Pflanzenschutz-Maßnahmen aktualisiert
Parallel dazu hat der Pflanzenschutzdienst die allgemeinen Maßnahmen zur Bekämpfung der Goldgelben Vergilbung neu geregelt (Dekret Nr. 7978 vom 12. Mai 2026). Ziel der neuen Maßnahmen ist es, die Krankheit und ihre Vektoren zu bekämpfen und den Erreger im Landesgebiet auszurotten. Jeder Verdachtsfall muss unverzüglich dem Pflanzenschutzdienst oder den von ihm beauftragten Einrichtungen gemeldet werden. Anzugeben sind die Rebsorte, der Standort, der Eigentümer oder Verfügungsberechtigte sowie das Ausmaß der symptomatischen Rebstöcke. Stehen die Reben seit weniger als zwei Jahren am Standort, muss auch der Lieferant genannt werden. Der Pflanzenschutzdienst führt jährlich Erhebungen durch. Falls nötig, werden Laboranalysen veranlasst. Diese erfolgen in der Regel am Labor für Virologie und Diagnostik des Versuchszentrums Laimburg nach den Standards von EPPO und IPPC. Auch andere beauftragte Labore können Analysen durchführen. Sie müssen die Ergebnisse unverzüglich dem Pflanzenschutzdienst mitteilen. Wird der Erreger in einer Pflanze nachgewiesen, schreibt der Pflanzenschutzdienst dem Eigentümer oder Verfügungsberechtigten die notwendigen Maßnahmen vor. In abgegrenzten Gebieten müssen Eigentümer und Verfügungsberechtigte ihre Rebanlagen regelmäßig kontrollieren. In Befallszonen müssen Reben mit Symptomen von Vergilbungskrankheiten unverzüglich samt Wurzelstock gerodet werden.

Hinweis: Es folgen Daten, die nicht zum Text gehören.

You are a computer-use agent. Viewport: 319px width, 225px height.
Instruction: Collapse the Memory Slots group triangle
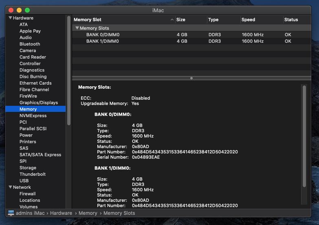[77, 28]
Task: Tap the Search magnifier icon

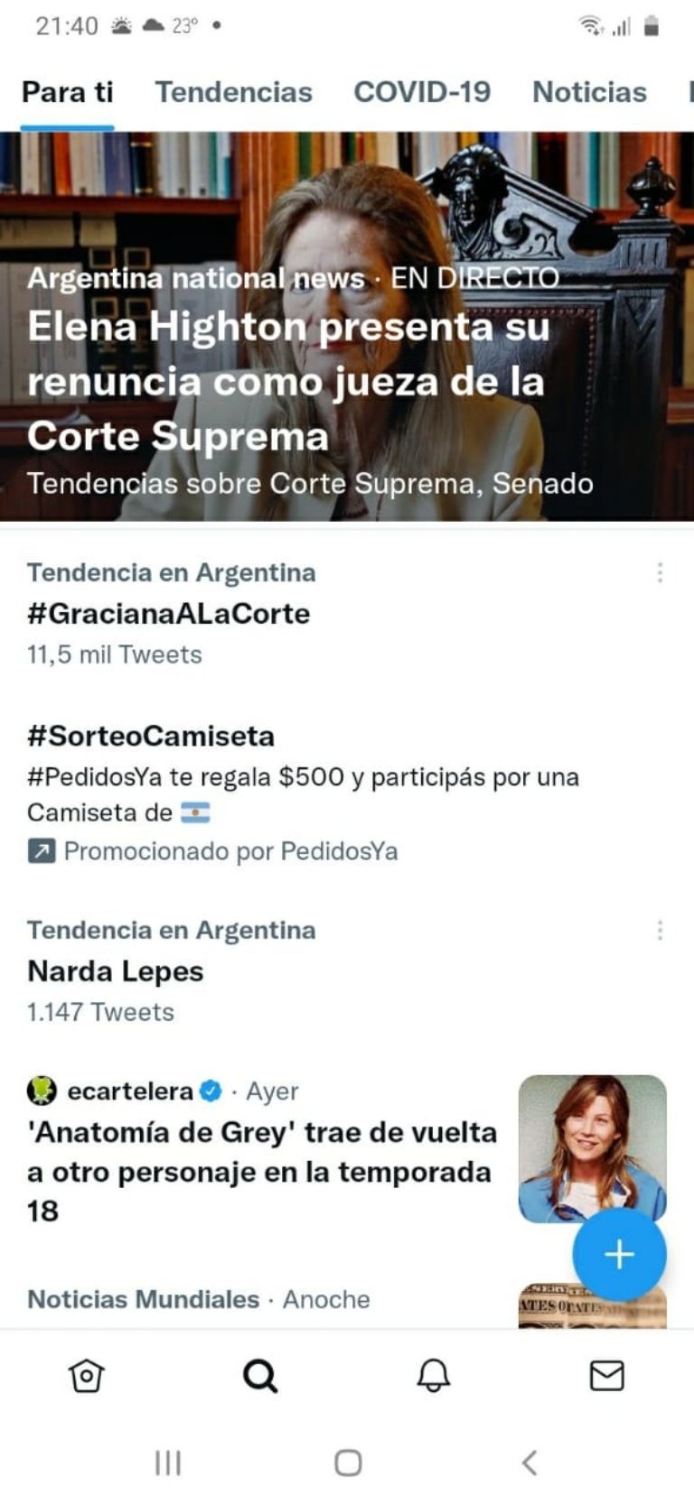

Eine weitere Laboranalyse ist dafür nicht nötig. Wenn in einer Rebanlage mehr als 20 Prozent der Reben Symptome zeigen, kann der Pflanzenschutzdienst die Rodung der gesamten Anlage anordnen. Auch dafür sind keine weiteren Laboranalysen notwendig, sofern das phytosanitäre Risiko dies rechtfertigt. Für alle Rebanlagen in Südtirol, also Ertragsanlagen und Neuanlagen, sind geeignete Pflanzenschutzbehandlungen gegen den Hauptvektor der Goldgelben Vergilbung vorgeschrieben. Alle Eigentümer und Verfügungsberechtigte müssen ihre Rebanlagen regelmäßig auf Symptome kontrollieren. Aufgelassene Rebanlagen im Landesgebiet müssen vollständig gerodet werden. Als ordnungsgemäße Bewirtschaftung gelten unter anderem funktionierende Stützgerüste, Winterschnitt, regelmäßiges Mähen der Zwischenreihen, Pflege des Unterwuchses, Gipfeln sowie die Durchführung der notwendigen Fungizid- und Insektizidbehandlungen. Werden diese normalen Anbaubedingungen nicht eingehalten, gilt eine Rebanlage als aufgelassen und muss vollständig gerodet werden.
Verwaltungsstrafen drohen
Wer verpflichtende Maßnahmen nicht einhält, muss mit Verwaltungsstrafen rechnen. Zudem kann die Auszahlung von Beiträgen im Bereich Landwirtschaft und ländliche Entwicklung ausgesetzt werden, etwa für verbilligten Treibstoff, Direktzahlungen, Beiträge für den biologischen Anbau. Auch das Produktionspotenzial betroffener Rebflächen kann begrenzt werden. Dann dürfen Trauben und Wein nur mehr als Tafelwein, Wein mit Jahrgangsangabe oder Sortenwein gemeldet werden. Die Kategorien DOC und IGT sind ausgeschlossen, bis die Vorschriften erfüllt sind.